### WORK TO BE COMPLETED
Could you set down exactly the lines in the records below between the line holding "Viewport: 1105px width, 551px height." and the line holding "Given: Open 猿问 in the sidebar menu", inclusive?

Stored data
○ ○ ○ ○

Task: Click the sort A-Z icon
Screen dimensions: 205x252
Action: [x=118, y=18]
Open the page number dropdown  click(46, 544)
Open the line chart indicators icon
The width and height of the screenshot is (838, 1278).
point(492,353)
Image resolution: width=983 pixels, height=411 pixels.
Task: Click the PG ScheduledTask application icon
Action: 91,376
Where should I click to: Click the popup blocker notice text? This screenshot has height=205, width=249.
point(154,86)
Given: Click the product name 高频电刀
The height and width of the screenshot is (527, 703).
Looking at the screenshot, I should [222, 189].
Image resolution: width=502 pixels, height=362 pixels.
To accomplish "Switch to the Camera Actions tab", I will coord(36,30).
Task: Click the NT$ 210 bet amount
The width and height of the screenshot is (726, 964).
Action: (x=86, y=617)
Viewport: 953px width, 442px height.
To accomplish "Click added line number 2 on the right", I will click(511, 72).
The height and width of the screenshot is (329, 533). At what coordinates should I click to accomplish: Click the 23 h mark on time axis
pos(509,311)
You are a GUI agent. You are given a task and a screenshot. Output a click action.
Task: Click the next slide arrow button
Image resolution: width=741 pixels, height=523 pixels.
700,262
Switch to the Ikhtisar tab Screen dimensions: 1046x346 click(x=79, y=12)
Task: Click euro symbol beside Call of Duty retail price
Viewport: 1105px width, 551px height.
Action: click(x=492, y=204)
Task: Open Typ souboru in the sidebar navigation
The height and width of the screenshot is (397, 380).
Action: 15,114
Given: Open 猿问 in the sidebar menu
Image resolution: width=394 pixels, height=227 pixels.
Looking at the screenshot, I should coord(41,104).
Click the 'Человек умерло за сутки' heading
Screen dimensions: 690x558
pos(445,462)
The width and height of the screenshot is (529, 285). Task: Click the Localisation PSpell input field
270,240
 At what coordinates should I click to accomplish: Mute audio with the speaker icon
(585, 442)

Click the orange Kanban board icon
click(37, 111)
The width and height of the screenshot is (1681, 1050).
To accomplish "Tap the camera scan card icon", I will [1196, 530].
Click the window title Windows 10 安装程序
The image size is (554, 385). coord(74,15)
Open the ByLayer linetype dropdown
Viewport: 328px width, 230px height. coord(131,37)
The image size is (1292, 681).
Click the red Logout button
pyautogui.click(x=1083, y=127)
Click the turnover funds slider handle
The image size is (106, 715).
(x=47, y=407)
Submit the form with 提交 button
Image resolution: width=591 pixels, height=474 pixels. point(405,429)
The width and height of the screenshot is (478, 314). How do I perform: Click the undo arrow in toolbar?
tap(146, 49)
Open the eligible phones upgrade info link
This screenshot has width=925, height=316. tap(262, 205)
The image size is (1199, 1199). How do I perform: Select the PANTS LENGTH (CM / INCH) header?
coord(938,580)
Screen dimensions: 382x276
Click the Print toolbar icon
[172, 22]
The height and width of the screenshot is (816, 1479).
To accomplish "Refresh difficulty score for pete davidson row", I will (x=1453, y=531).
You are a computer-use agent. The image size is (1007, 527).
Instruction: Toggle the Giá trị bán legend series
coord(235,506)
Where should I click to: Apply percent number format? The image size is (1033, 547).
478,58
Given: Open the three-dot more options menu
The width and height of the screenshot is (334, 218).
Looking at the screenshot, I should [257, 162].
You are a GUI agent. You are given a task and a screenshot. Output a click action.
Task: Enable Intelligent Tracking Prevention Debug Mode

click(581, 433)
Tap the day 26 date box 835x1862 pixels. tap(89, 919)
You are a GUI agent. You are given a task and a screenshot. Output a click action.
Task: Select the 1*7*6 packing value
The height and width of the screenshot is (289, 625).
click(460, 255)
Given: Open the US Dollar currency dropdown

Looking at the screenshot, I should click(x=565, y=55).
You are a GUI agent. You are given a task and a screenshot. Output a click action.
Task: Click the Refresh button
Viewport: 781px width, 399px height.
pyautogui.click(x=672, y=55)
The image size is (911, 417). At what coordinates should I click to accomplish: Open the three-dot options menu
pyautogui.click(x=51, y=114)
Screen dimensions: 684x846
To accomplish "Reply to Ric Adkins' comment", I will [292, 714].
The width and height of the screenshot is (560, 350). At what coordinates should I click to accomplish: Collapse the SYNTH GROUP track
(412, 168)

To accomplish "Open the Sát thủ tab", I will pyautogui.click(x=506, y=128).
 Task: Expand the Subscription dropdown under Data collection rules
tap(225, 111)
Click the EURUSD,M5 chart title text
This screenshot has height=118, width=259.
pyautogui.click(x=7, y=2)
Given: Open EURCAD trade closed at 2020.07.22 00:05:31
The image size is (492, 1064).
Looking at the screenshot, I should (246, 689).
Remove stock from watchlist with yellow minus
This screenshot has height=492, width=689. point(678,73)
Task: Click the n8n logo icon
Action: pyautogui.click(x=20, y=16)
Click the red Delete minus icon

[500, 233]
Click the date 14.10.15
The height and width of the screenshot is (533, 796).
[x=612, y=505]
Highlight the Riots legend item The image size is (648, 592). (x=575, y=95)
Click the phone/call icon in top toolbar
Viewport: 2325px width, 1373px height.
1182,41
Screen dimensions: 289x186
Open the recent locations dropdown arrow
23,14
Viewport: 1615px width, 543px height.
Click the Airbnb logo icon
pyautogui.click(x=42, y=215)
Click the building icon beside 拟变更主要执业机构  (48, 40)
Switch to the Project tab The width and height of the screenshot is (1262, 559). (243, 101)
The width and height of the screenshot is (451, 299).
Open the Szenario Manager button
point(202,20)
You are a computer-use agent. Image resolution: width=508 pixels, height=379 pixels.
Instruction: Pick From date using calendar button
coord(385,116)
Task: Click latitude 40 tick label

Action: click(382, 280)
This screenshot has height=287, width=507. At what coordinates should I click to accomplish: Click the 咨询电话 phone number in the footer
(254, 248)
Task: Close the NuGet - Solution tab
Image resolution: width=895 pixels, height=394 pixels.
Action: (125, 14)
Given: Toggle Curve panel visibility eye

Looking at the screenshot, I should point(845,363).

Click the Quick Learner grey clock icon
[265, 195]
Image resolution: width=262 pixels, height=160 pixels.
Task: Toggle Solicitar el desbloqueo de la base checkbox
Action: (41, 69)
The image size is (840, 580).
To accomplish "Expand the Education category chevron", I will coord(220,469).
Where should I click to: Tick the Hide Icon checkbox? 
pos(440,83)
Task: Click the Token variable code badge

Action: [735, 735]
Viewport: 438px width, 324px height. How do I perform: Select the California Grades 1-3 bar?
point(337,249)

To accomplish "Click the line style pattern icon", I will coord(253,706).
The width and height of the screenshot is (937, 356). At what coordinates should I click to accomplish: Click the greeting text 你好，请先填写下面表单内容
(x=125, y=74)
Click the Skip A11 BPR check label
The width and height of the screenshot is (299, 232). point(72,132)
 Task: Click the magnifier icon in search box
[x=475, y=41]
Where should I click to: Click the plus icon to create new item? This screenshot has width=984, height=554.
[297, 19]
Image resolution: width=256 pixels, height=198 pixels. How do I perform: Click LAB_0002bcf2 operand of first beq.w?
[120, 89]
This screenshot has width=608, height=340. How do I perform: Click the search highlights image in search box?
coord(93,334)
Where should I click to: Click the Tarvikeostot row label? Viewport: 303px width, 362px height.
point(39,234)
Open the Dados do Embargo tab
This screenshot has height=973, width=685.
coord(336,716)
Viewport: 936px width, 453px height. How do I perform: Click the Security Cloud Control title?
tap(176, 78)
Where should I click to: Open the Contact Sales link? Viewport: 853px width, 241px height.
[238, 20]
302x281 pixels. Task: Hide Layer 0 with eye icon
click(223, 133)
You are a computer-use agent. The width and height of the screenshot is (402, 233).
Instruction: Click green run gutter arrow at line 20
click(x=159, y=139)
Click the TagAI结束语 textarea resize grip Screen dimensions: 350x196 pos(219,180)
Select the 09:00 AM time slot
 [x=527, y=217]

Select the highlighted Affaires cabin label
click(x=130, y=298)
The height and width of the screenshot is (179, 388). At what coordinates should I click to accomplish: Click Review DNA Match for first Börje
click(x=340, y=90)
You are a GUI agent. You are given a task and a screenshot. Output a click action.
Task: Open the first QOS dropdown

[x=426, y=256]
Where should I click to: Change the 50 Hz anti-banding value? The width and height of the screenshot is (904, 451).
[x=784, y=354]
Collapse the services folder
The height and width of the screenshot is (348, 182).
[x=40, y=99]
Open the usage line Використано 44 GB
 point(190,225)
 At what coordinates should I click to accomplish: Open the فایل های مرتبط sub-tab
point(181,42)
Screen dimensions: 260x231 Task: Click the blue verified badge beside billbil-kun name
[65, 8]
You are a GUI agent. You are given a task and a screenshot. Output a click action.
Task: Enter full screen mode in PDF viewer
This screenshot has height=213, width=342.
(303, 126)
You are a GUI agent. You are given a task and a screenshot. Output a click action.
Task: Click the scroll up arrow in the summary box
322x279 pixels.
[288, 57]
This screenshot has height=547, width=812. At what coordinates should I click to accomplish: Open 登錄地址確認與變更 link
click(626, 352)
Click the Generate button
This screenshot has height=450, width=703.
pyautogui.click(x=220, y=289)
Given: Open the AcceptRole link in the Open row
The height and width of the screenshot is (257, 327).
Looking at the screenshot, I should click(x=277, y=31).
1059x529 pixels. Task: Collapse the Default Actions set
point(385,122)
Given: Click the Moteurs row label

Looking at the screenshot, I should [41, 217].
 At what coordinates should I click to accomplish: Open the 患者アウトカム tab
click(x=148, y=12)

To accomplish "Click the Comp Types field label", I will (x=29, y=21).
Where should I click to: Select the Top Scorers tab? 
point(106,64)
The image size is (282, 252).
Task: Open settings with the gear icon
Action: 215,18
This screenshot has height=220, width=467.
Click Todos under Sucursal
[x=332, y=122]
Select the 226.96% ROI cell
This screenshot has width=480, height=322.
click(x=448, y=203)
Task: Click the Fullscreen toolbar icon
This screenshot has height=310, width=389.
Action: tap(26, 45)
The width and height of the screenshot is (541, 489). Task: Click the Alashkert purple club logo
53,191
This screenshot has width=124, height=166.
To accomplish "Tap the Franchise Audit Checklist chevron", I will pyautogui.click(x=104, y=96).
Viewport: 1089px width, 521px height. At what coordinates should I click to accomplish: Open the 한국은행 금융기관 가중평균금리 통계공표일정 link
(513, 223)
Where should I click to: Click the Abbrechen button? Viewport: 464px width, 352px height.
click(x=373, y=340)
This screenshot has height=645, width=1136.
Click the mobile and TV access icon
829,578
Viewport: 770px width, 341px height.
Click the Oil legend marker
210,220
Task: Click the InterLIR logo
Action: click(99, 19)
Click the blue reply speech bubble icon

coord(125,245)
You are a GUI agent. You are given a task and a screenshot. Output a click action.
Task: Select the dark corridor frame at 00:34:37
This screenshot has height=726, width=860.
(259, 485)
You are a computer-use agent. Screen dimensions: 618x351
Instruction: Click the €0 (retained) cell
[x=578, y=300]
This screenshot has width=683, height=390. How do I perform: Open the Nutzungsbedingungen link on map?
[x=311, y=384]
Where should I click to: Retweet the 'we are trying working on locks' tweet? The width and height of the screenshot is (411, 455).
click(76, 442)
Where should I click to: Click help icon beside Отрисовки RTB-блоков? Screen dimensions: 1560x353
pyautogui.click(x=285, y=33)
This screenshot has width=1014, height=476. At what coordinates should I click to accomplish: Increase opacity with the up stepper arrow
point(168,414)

○ ○ ○ ○

### RESULT OF THE TASK
Viewport: 1105px width, 551px height.
Action: click(x=492, y=204)
Task: Open Typ souboru in the sidebar navigation
The height and width of the screenshot is (397, 380).
Action: 15,114
Given: Open 猿问 in the sidebar menu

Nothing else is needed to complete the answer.